TASK REQUIREMENTS: Recast only the lines of the data below as a numbered list, starting at the line containing "You are a GUI" and ending at the line containing "pyautogui.click(x=72, y=19)". Skip blank lines and leave out the pictures.

────────

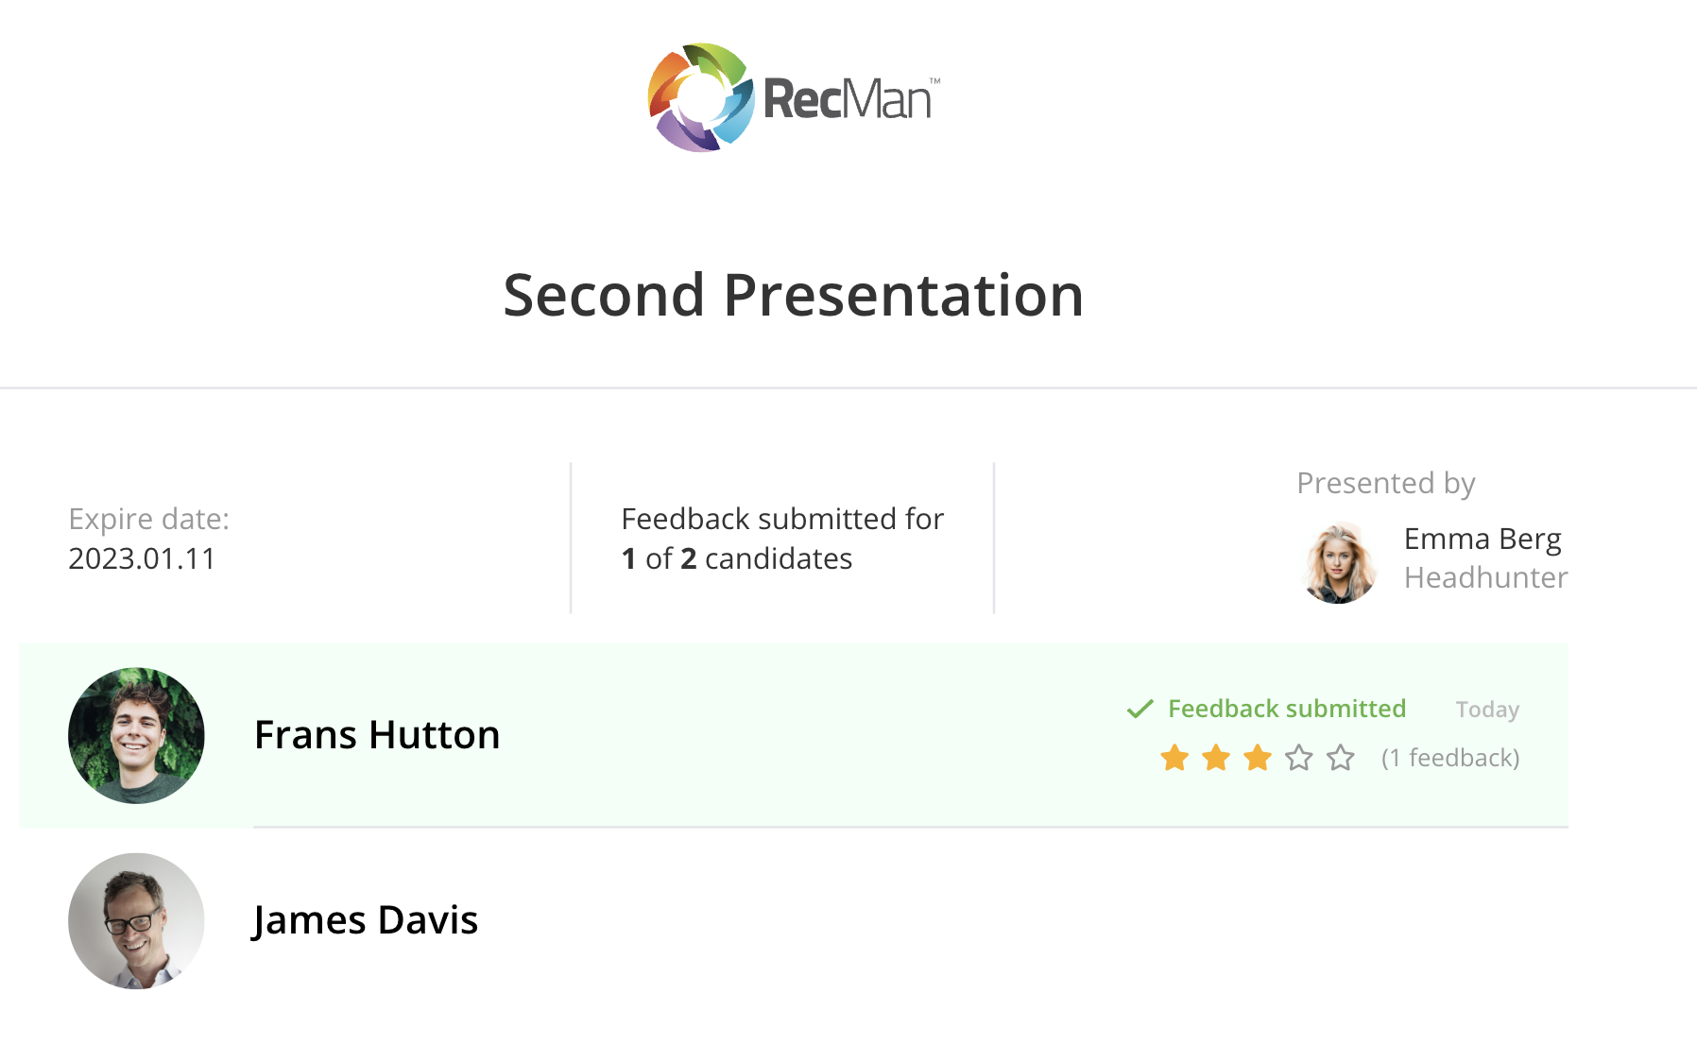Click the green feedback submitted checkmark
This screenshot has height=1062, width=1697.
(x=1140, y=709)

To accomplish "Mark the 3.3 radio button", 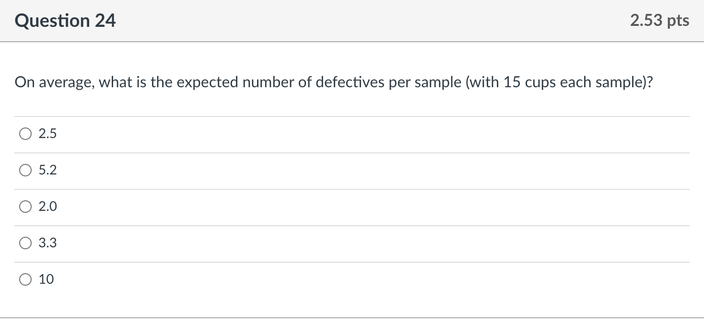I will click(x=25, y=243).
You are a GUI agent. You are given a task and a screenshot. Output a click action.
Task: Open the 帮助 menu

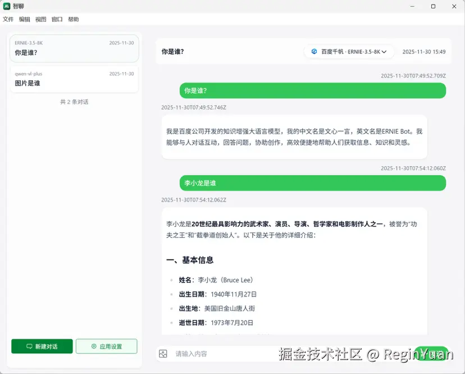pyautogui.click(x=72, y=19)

────────

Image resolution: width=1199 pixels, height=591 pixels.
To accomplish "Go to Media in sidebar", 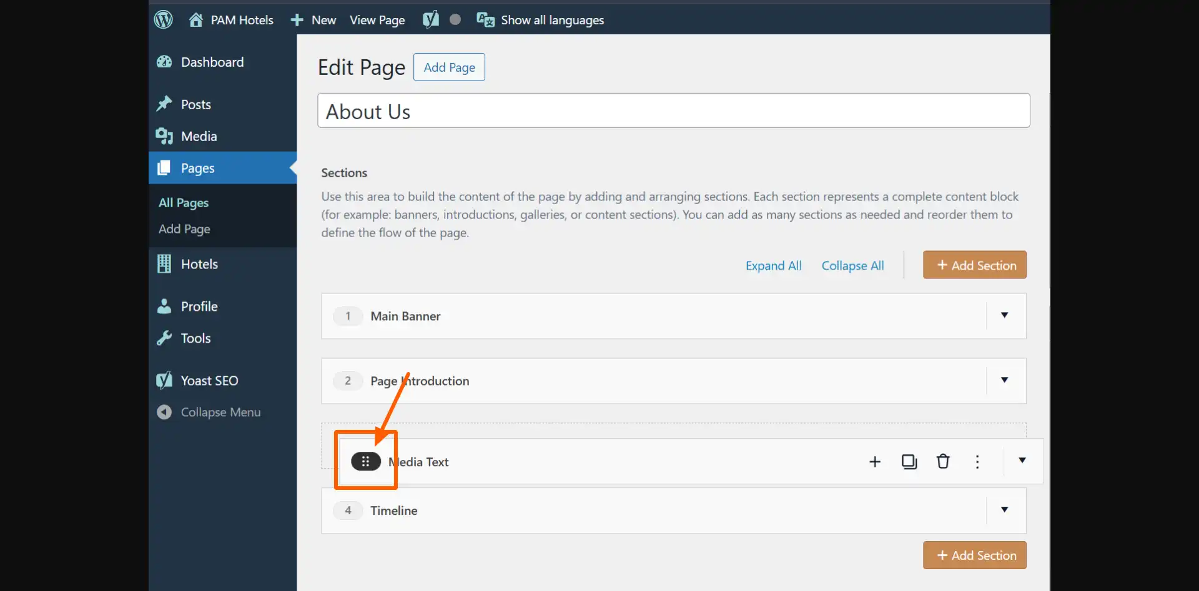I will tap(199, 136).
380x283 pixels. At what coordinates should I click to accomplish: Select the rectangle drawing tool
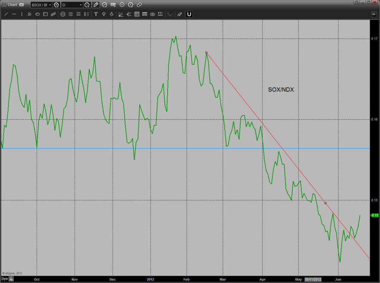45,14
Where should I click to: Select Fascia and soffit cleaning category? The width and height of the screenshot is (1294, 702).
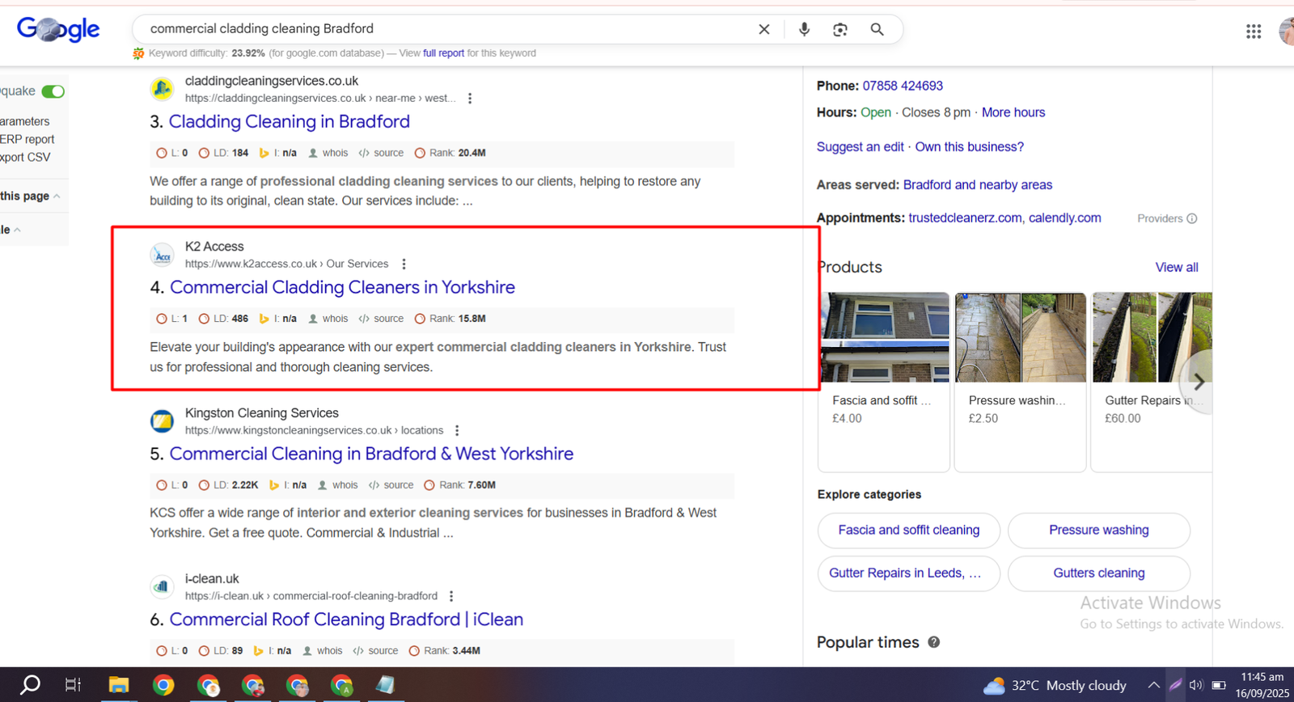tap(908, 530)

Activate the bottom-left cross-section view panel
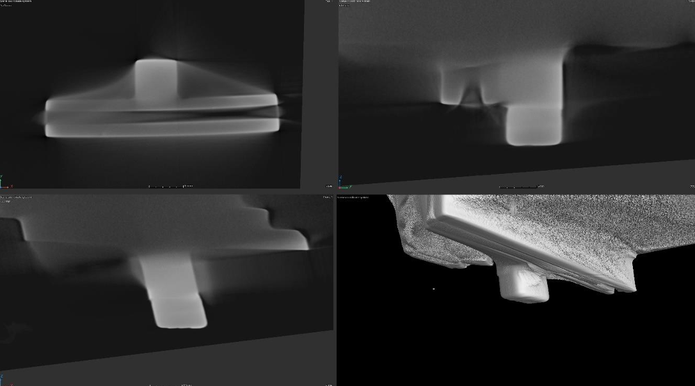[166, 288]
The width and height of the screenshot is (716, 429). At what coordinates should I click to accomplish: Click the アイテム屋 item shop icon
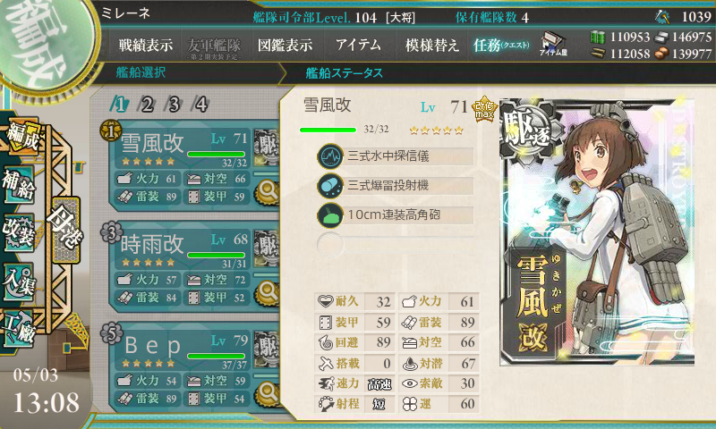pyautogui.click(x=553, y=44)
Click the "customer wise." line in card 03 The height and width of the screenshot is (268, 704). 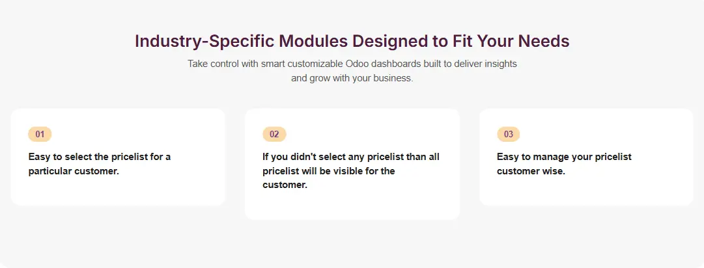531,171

────────

FINAL ANSWER:
1. You are a GUI agent. You are given a task and a screenshot. Output a click action.
2. Task: Open the 帮助 menu
3. pyautogui.click(x=72, y=19)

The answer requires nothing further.